An organic electroluminescent element having at least one light emitting layer between an anode and a cathode facing each other, wherein the organic compound does not contain a metal oxide and a metal as an acceptor between the light emitting layer and the anode And a hole transport layer substantially free of an acceptor between the hole injection layer and the light emitting layer, and the metal oxide in the hole injection layer The concentration is lower in the portion closer to the light emitting layer than the portion closer to the anode electrode, and the concentration of the organic compound is uniform or between the portion on the anode electrode side and the portion on the light emitting layer side. An organic electroluminescent element characterized in that the concentration is lower than that of the portion.   The ratio (Cmax / Cmin) of the concentration (Cmax) of the region having the highest concentration of the metal oxide in the hole injection layer to the concentration (Cmin) of the region having the lowest concentration is 2 or more.

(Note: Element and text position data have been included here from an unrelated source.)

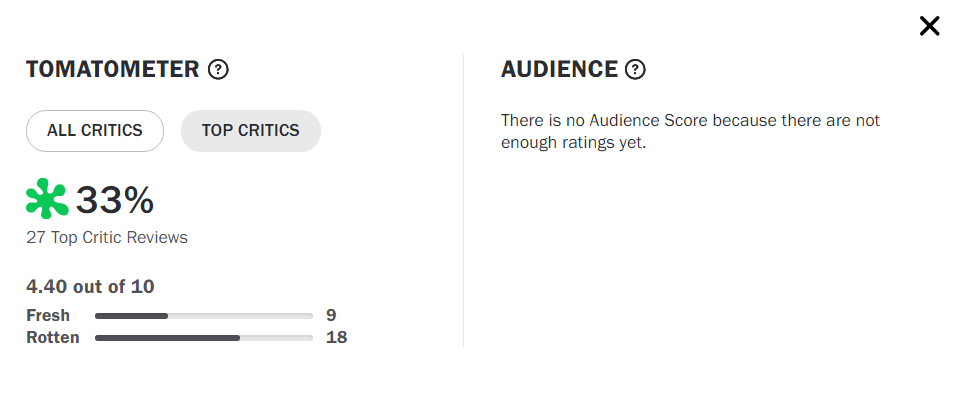
Task: Click the Rotten label
Action: point(52,338)

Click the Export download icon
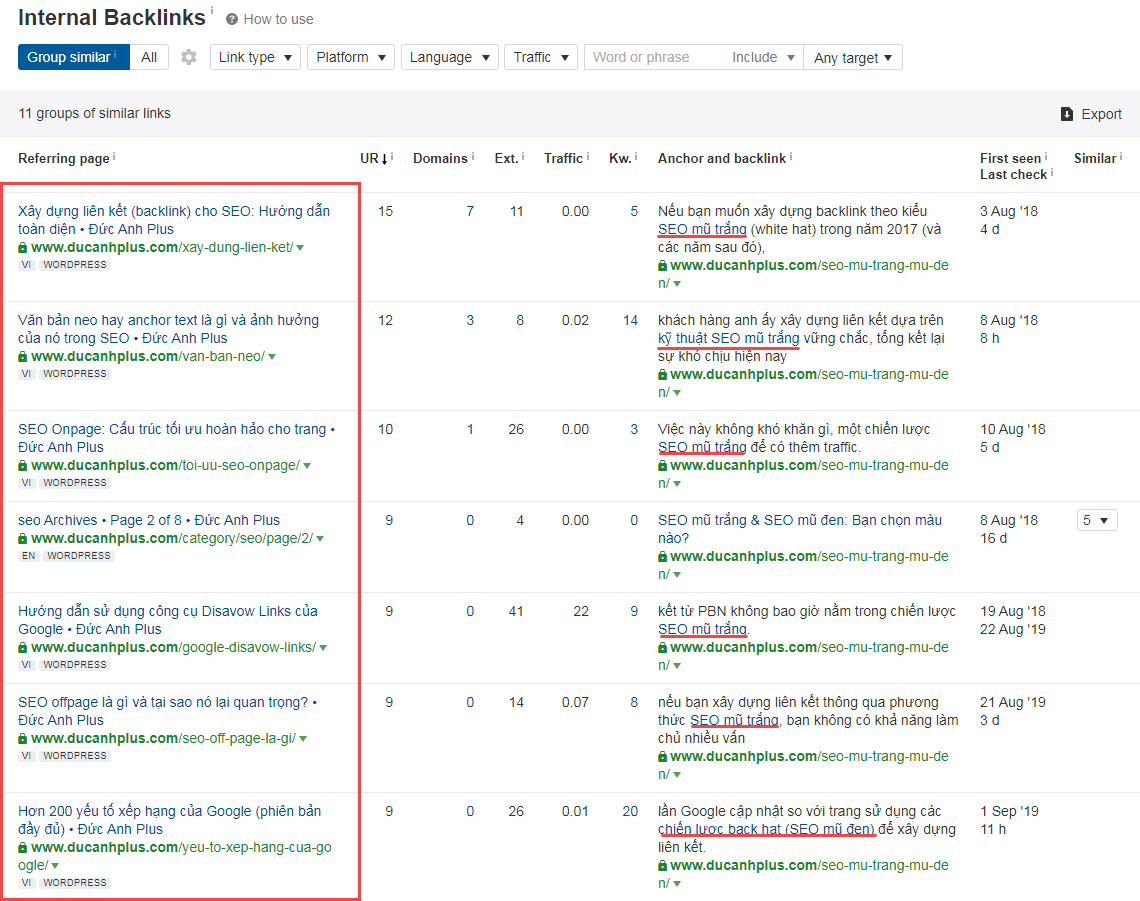[1067, 114]
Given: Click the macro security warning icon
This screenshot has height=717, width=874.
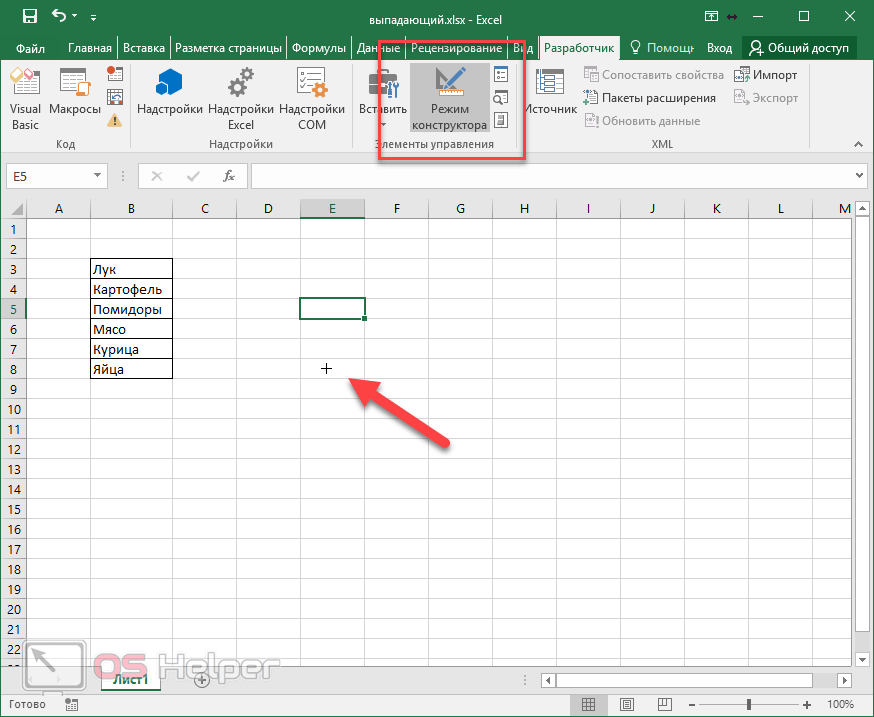Looking at the screenshot, I should point(115,121).
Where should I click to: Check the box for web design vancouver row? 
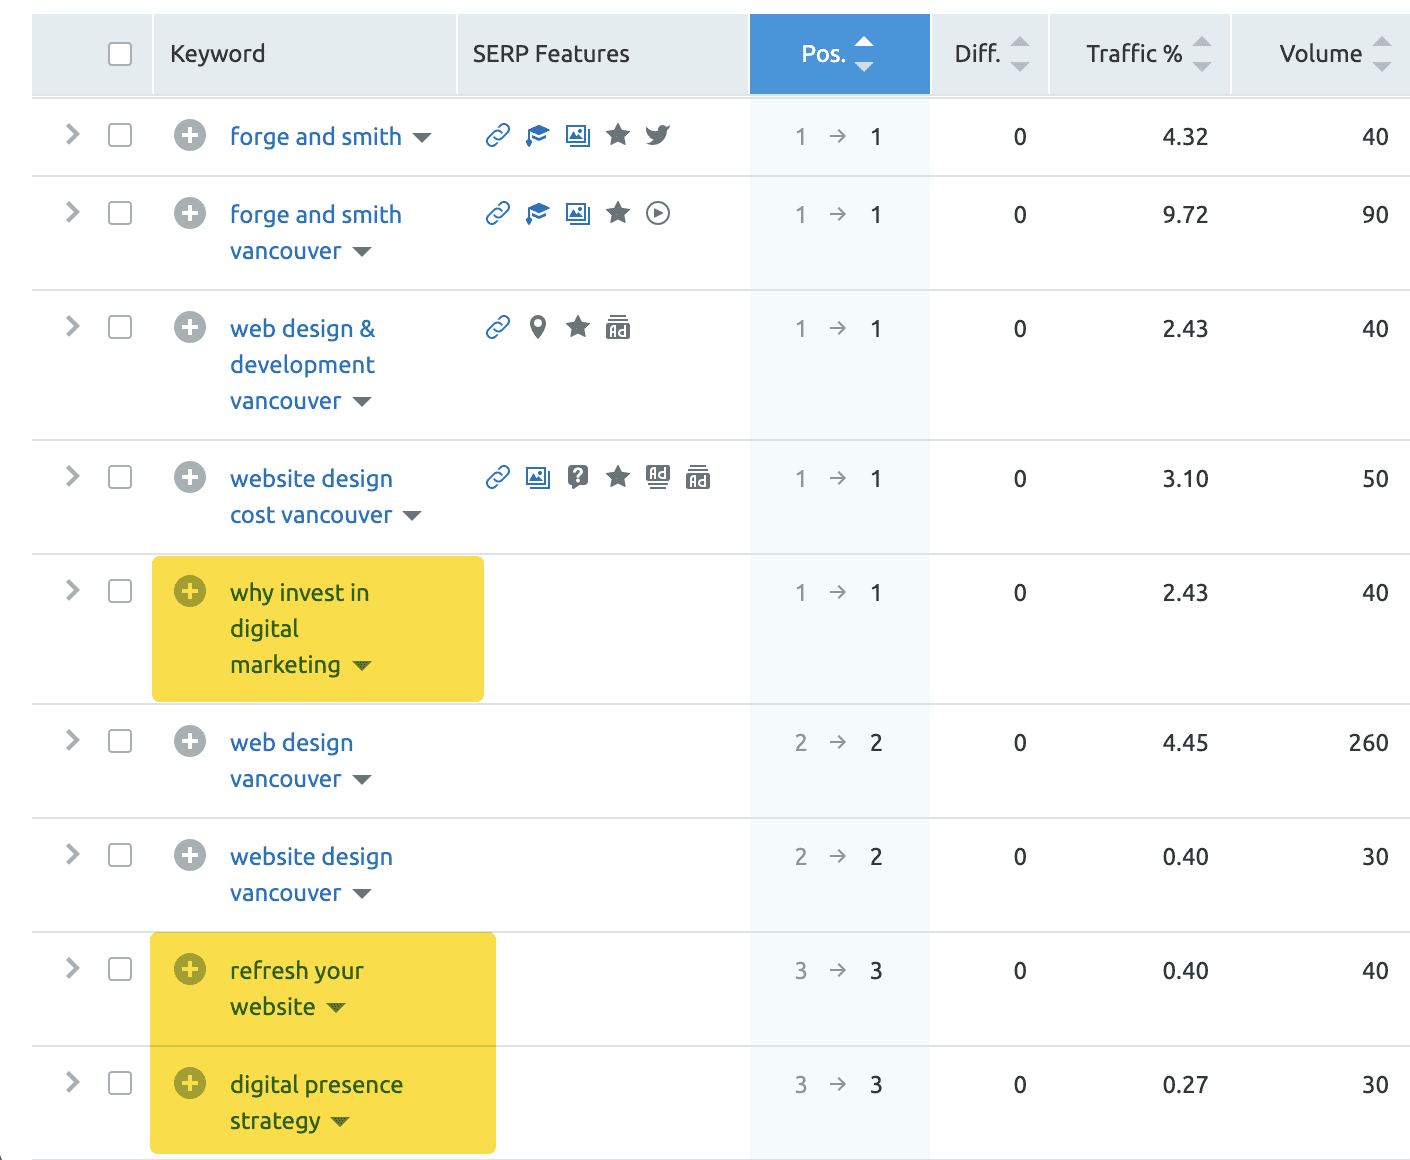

The organic electroluminescent element according to claim 1.   The organic electroluminescence device according to claim 1 or 2, wherein the metal oxide as the acceptor is a metal oxide capable of forming a charge transfer complex. The organic electroluminescent element according to any one of claims 1 to 3 , wherein the metal oxide is molybdenum oxide or vanadium oxide. The organic electroluminescent device according to claim 4 , wherein the organic compound is 7,7,8,8-tetrafluorotetracyanoquinodimethane.